Multithreaded + MPI parallel Programs¶

Multithreaded + MPI parallel programs operate faster than serial programs on multi CPUs with multiple cores. All threads of one process share resources such as memory. On the contrary MPI tasks do not share memory but can be spawned over different nodes.

OpenMPI with Multithreading¶

Multiple MPI tasks using OpenMPI must be launched by the MPI parallel program mpirun.
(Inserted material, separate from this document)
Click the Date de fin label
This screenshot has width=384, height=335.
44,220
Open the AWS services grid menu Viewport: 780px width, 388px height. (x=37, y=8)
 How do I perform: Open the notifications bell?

For multithreaded programs based on Open Multi-Processing (OpenMP) number of threads are defined by the environment variable OMP_NUM_THREADS. By default this variable is set to 1 (OMP_NUM_THREADS=1).
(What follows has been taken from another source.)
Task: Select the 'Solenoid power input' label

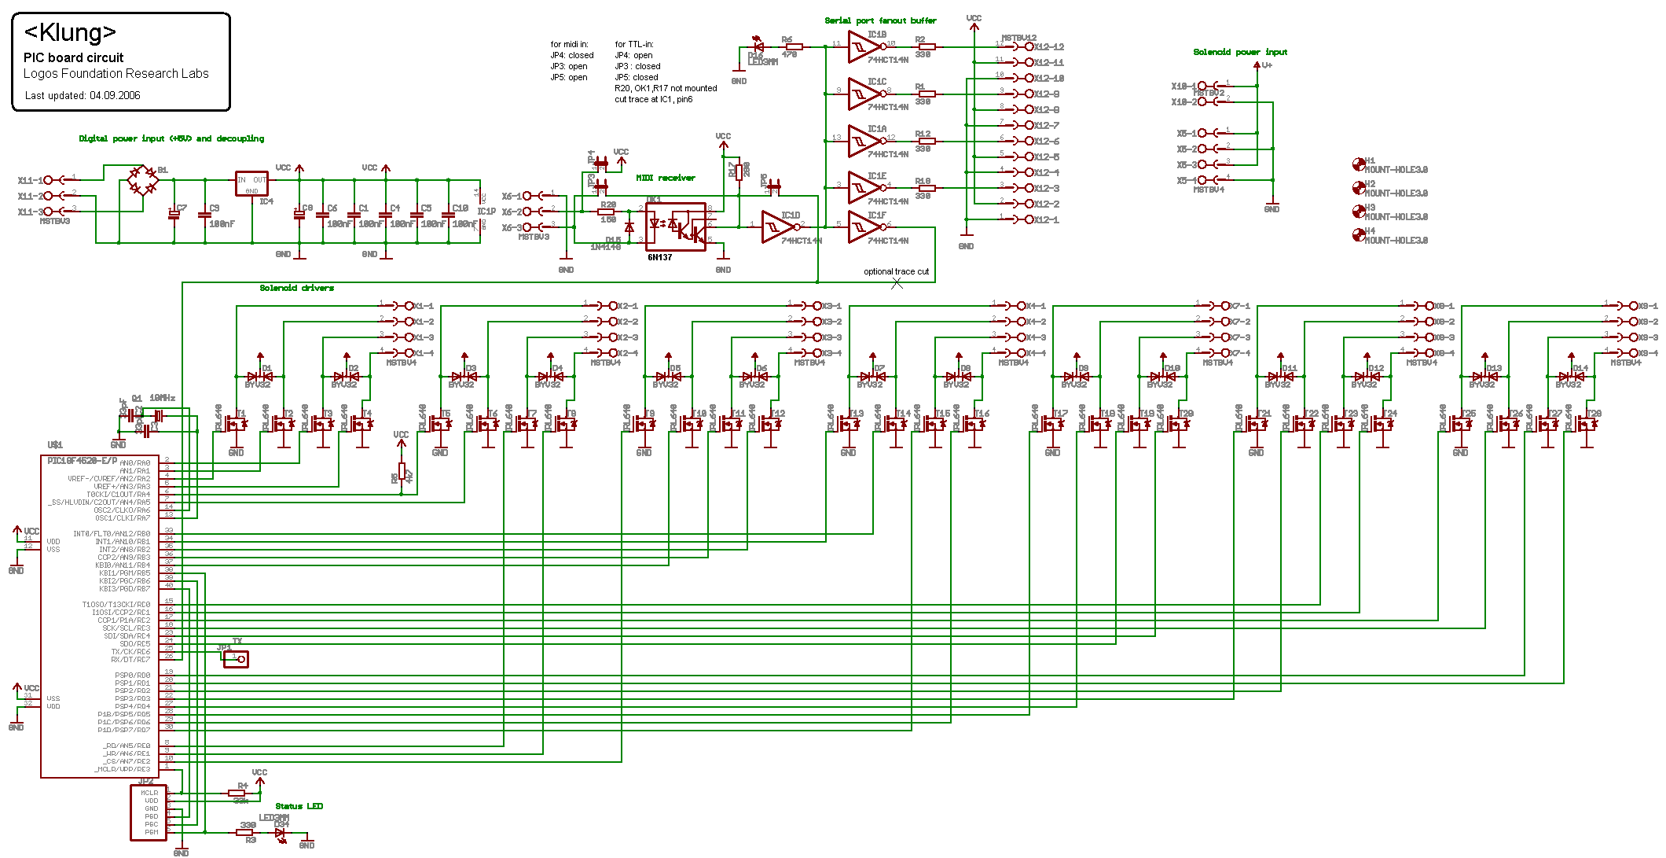Action: click(1240, 52)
For OpenMPI a job-script to submit a batch job called job_ompi_omp.sh that runs a MPI program with 4 tasks and an 76-fold threaded program ompi_omp_program requiring 3000 MByte of physical memory per thread (using 10 threads per MPI task you will get 10*3000 MByte = 30000 MByte per MPI task) and total wall clock time of 3 hours looks like:

#!/bin/bash
#SBATCH --ntasks=4
#SBATCH --cpus-per-task=76
#SBATCH --time=03:00:00
#SBATCH --mem=30gb
#SBATCH --export=ALL,MPI_MODULE=mpi/openmpi/4.1,EXECUTABLE=./ompi_omp_program
#SBATCH --output="parprog_hybrid_%j.out"

# Use when a defined module environment related to OpenMPI is wished
module load ${MPI_MODULE}
export MPIRUN_OPTIONS="--bind-to core --map-by socket:PE=${SLURM_CPUS_PER_TASK} -report-bindings"
export OMP_NUM_THREADS=${SLURM_CPUS_PER_TASK}
export NUM_CORES=${SLURM_NTASKS}*${SLURM_CPUS_PER_TASK}
echo "${EXECUTABLE} running on ${NUM_CORES} cores with ${SLURM_NTASKS} MPI-tasks and ${OMP_NUM_THREADS} threads"
startexe="mpirun -n ${SLURM_NTASKS} ${MPIRUN_OPTIONS} ${EXECUTABLE}"
echo $startexe
exec $startexe

Execute the script job_ompi_omp.sh by command sbatch:

$ sbatch -p cpuonly job_ompi_omp.sh

With the mpirun option --bind-to core MPI tasks and OpenMP threads are bound to physical cores.
With the option --map-by socket:PE=<value> (neighbored) MPI tasks will be attached to different sockets and each MPI task is bound to the (in <value>) specified number of cpus. <value> must be set to ${OMP_NUM_THREADS}.
The option ''-report-bindings'' shows the bindings between MPI tasks and physical cores.
The mpirun-options --bind-to core, --map-by socket|...|node:PE=<value> should always be used when running a multithreaded MPI program.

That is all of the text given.